The chassis was inspired by that of the Lotus Elan. The 1.3 L (later replaced with a 1.4 L) and 1.6 L engines were Ford CVH units, front mounted driving the rear wheels through a four-speed gearbox on the 1300 and 1400, and a five-speed gearbox with the 1600. Originally, the car was planned to use the new EFI 1.6 L Ford engine introduced on the Escort XR3i, however, the lower hood line of the SS1 meant that it had to use the slightly shorter carbureted version to fit. The suspension was independent all round using coil springs with semi trailing arms at the rear. The body panels were made of polyurethane or glass reinforced polyester, fitted to a semi-space frame backbone chassis. The panels were designed to be easily removed and replaced to repair accident damage. A removable hard top was available as an option.

The SS1 1.6 L had an engine capacity of 1596 cc with a power output of 96 bhp at 6000 rpm and 98 lbft at 4000 rpm of torque. It could reach a top speed of 110 mi/h and accelerated from 0-60 mph in 9.6 seconds. In 1986, the range was joined by the CA18ET 1809 cc turbocharged engine from the Nissan Bluebird. The 1800Ti, as the Nissan-engined version was known, received standard alloy wheels and a small rear spoiler and gave the car a significant performance boost with a power output of 135 bhp at 6000 rpm and 143 lbft of torque. This allowed for a top speed of 126 mi/h and 0-60 mph in 6.8 seconds.

This car had unusual uncovered rectangular Porsche 928-style pop-up headlamps and shared many components with production cars of the day, such as Austin-Rover switchgear and gauges. The post 1986 models with a galvanised chassis can be identified by having a single windscreen wiper.

+ + + + + + +

### What is needed
Retype the stretch of the SS1 passage from "The SS1 1.6" through "in 6.8 seconds." with no changes.

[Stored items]
+ + + + + + +

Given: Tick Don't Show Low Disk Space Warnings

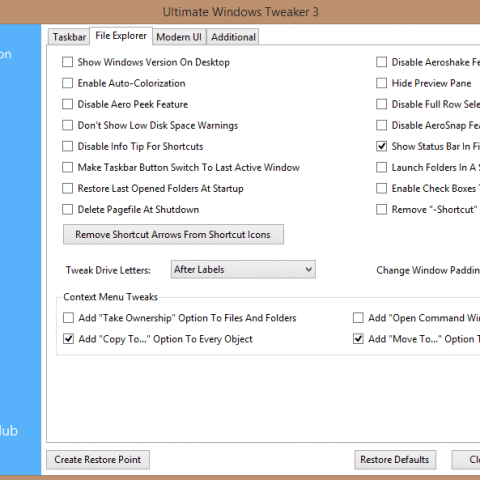Looking at the screenshot, I should tap(68, 125).
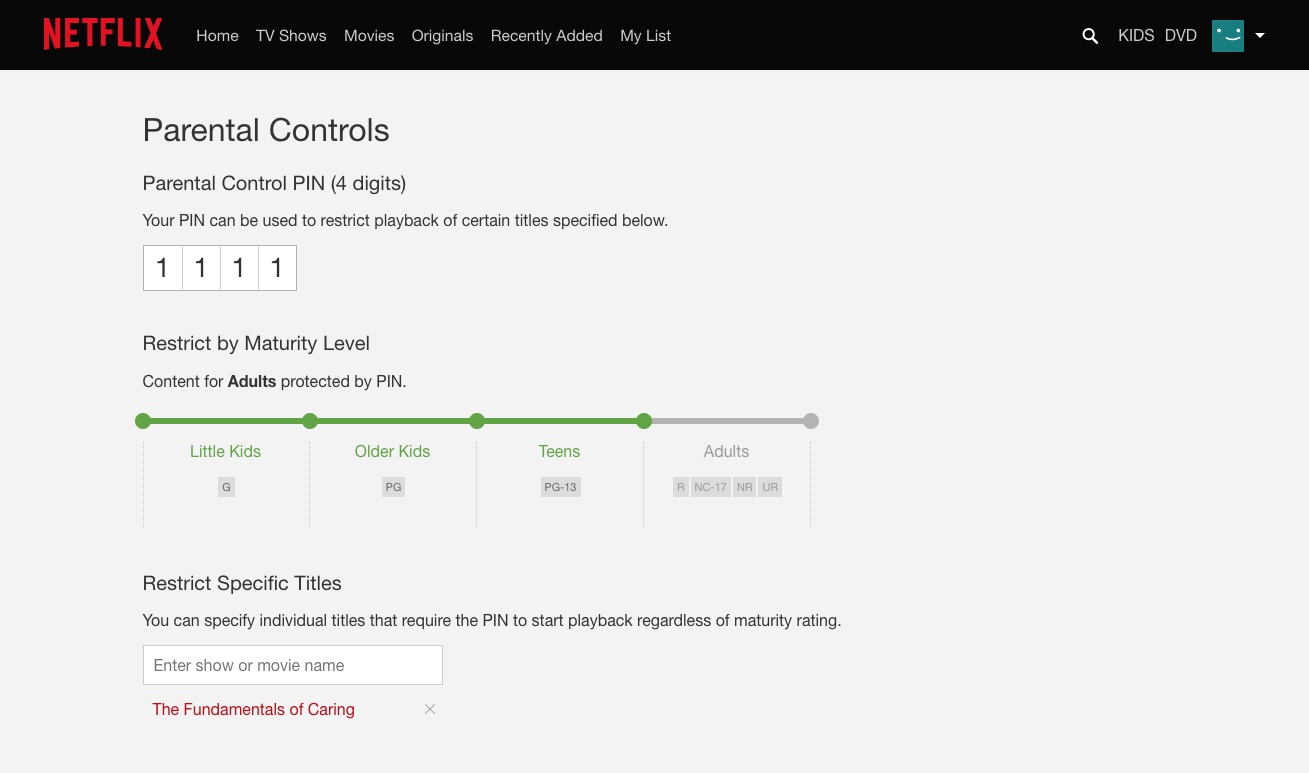Set maturity slider to Little Kids point
1309x773 pixels.
pos(143,421)
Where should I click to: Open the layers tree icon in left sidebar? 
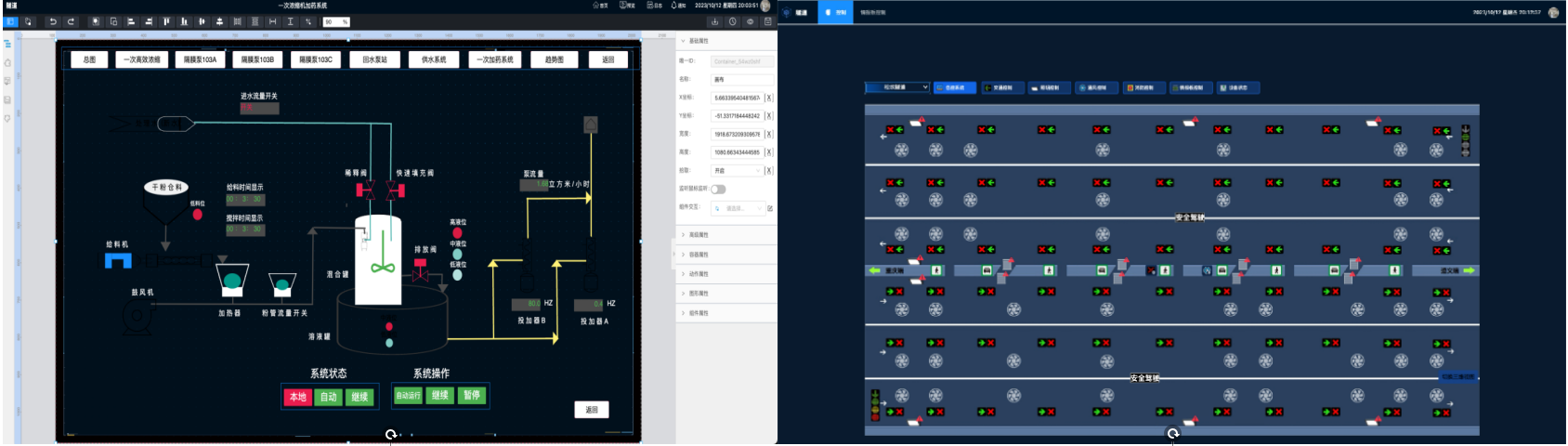7,44
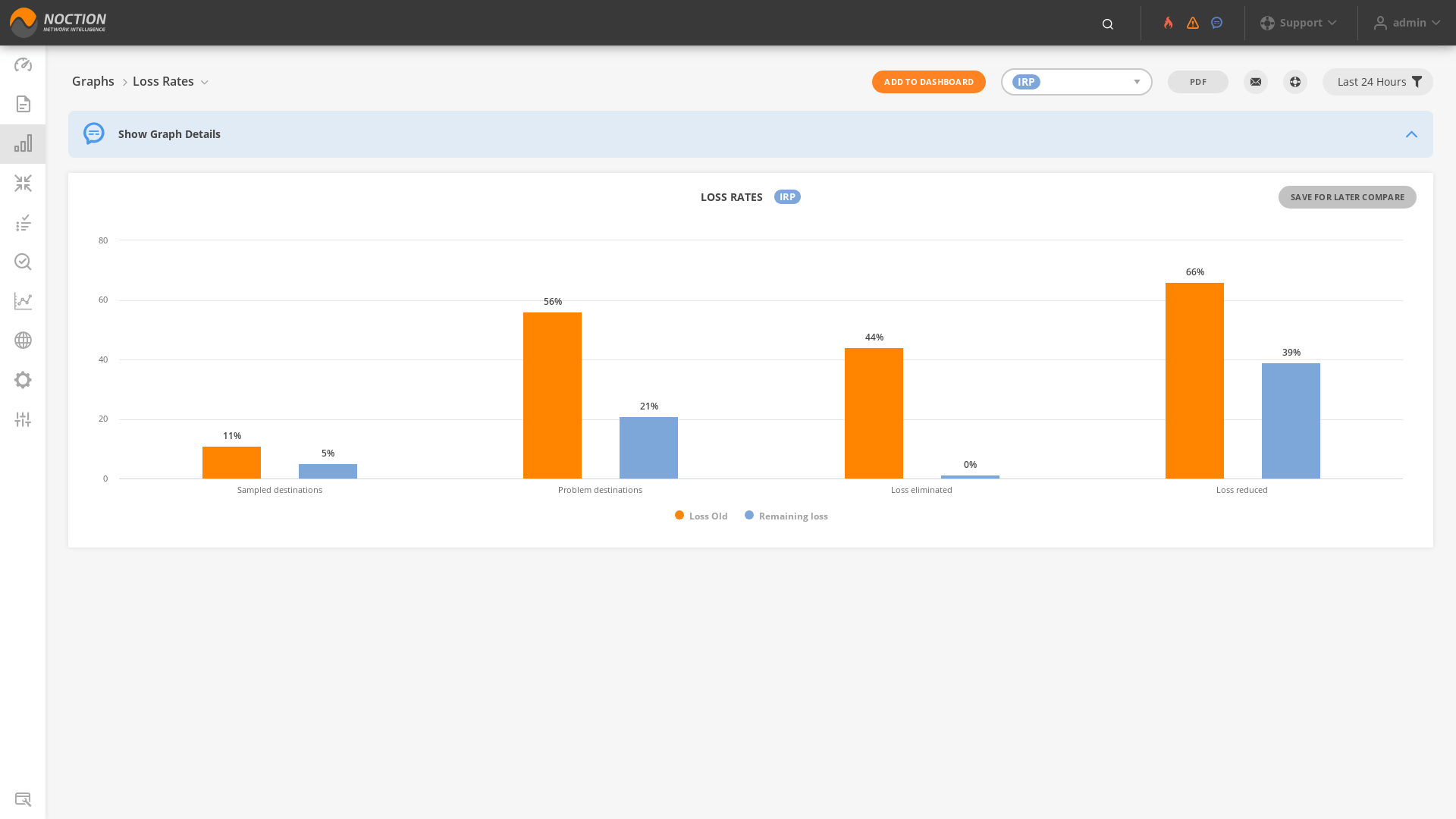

+ + + + + + +

### Answer to the exercise
The SS1 1.6 L had an engine capacity of 1596 cc with a power output of 96 bhp at 6000 rpm and 98 lbft at 4000 rpm of torque. It could reach a top speed of 110 mi/h and accelerated from 0-60 mph in 9.6 seconds. In 1986, the range was joined by the CA18ET 1809 cc turbocharged engine from the Nissan Bluebird. The 1800Ti, as the Nissan-engined version was known, received standard alloy wheels and a small rear spoiler and gave the car a significant performance boost with a power output of 135 bhp at 6000 rpm and 143 lbft of torque. This allowed for a top speed of 126 mi/h and 0-60 mph in 6.8 seconds.